Sebelumnya, Bupati Safwandi meminta masyarakat Aceh Jaya tidak panik menyikapi kebijakan pembatasan desil tertentu dalam pelayanan kesehatan gratis. Ia menjelaskan, masyarakat masih memiliki kesempatan melakukan pembaruan data desil melalui Dinas Kependudukan dan Pencatatan Sipil (Disdukcapil) Aceh Jaya agar tetap memperoleh layanan kesehatan yang ditanggung pemerintah.
Menanggapi hal tersebut, Safriyantoni menyebut langkah yang disampaikan pemerintah daerah sudah memberikan solusi bagi masyarakat.
“Warga tidak perlu panik. Pemerintah daerah sudah memberikan solusi melalui proses pembaruan data desil di Dukcapil Aceh Jaya,” kata Safriyantoni saat menjawab pertanyaan awak media NOA.co.id melalui sambungan telepon, Senin (11/5/2026).

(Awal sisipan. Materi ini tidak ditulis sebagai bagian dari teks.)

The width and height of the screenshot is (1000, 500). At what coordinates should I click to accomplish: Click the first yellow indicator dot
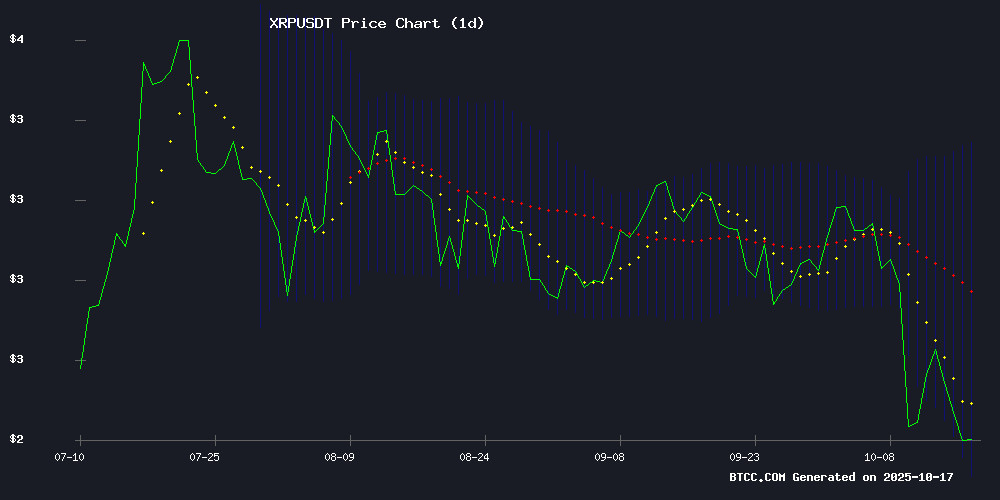point(143,233)
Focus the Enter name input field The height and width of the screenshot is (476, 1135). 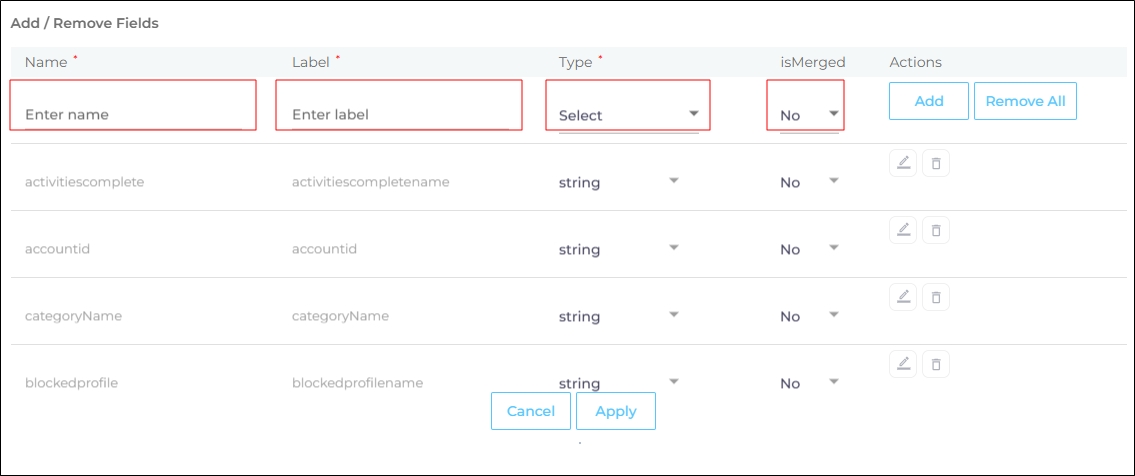[133, 114]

Menurutnya, pelayanan kesehatan bagi masyarakat harus tetap menjadi perhatian utama pemerintah, termasuk dalam menyikapi persoalan perbedaan desil.
Ia berharap proses pembaruan data dapat dilakukan dengan pelayanan yang mudah, cepat, dan terbuka bagi seluruh masyarakat.
“Pelayanan kesehatan harus benar-benar dijamin oleh pemerintah bagi seluruh masyarakat,” ujarnya.
Pang Toni juga mengapresiasi langkah Pemerintah Kabupaten Aceh Jaya yang telah mengalokasikan anggaran pada Disdukcapil untuk mendukung proses pembaruan data desil masyarakat.
Menurutnya, langkah tersebut akan mempermudah masyarakat dalam memperbarui data sehingga akses terhadap pelayanan kesehatan tetap berjalan dengan baik.